Concepts
A quick mental model before the API reference.
A log is one AI interaction
The atomic unit in BEval is a log: one call to an LLM, one VLM completion, one agent turn, one retrieval step. Each log captures:
- What went in (
input) - What came out (
output) - Metadata: model, tokens, latency, cost, status
- Free-form
extrafor anything else you want to carry
The dashboard lists logs, scores them against evaluation harnesses, and groups them by project or time window.
Kinds
Every log has a kind field. This drives how the dashboard renders it and which eval harnesses match.
| Kind | Meaning |
|---|---|
llm | A text-in, text-out LLM call |
vlm | A multimodal call with image input (automatically set when you pass image=) |
agent | One agent turn (typically a function wrapped with @beval.trace) |
embedding | An embedding generation call |
ocr | An OCR pass |
completion | A raw completion call (non-chat format) |
The default is llm. The auto-wrappers pick the right kind for you.
Projects and tenants
Your API key is scoped to a tenant and, optionally, a project.
- Tenant — your organization on BEval.

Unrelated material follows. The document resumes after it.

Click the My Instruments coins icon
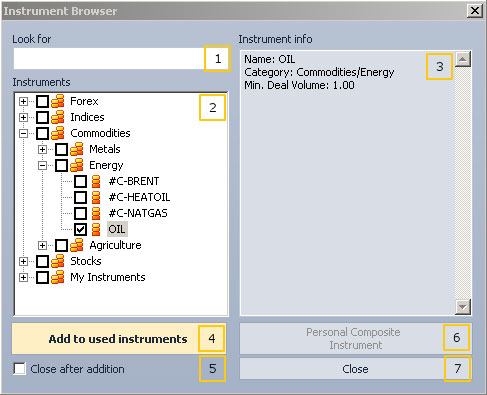This screenshot has width=487, height=395. pos(58,277)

Set automatically from the API key.
- Project — a subdivision inside a tenant (e.g.
prod-chat,staging-rag,experiment-xyz). Used for filtering in the dashboard.
If the API key has a project, logs use it by default. You can override per-call:
beval.log(
input="...",
project_id="123e4567-e89b-12d3-a456-426614174000",
)Or set a default in init():
beval.init(project_id="...")external_id
An optional client-supplied ID for the log. Useful for:
- Idempotent retries — the SDK sets this automatically inside
@beval.trace - Correlation — joining a BEval log back to a row in your own database
- Debuggability — grepping logs for a specific interaction
If unset, BEval generates a UUID server-side.
extra
A free-form JSON object stored alongside every log. Use it for anything the core fields don’t cover:
beval.log(
input="...",
output="...",
extra={
"user_id": "u_123",
"session_id": "s_456",
"experiment": "rag-v2",
"retrieval_chunks": 8,
},
)Appears in the dashboard drawer and is queryable server-side. No schema enforced.
Harnesses, rubrics, verifiers, judges
These live in the BEval dashboard, not in the SDK. The SDK only ships logs; evaluation runs on top of them.
- Verifiers — deterministic checks on the log (JSON valid, word count, regex match, field-level LLM judge)
- Rubrics — natural-language evaluation questions
- Judges — LLM models that answer rubric questions
- Harnesses — bundles of verifiers + judges that run on every log (or on demand)
See the BEval Studio docs for configuring these. The SDK’s job ends once the log is shipped.
Ingest flow
your code
→ beval.log(...)
→ SDK payload built, enqueued (non-blocking, returns in μs)
→ background thread drains queue
→ HTTPS POST /api/v1/logs/ingest
→ gateway writes row, optionally runs harnessesYour call returns before any HTTP happens. If the network is down, logs queue in memory (default capacity: 10,000). On queue overflow, new logs are dropped silently and a warning is emitted to the beval Python logger.
See Reliability & Performance for failure modes in detail.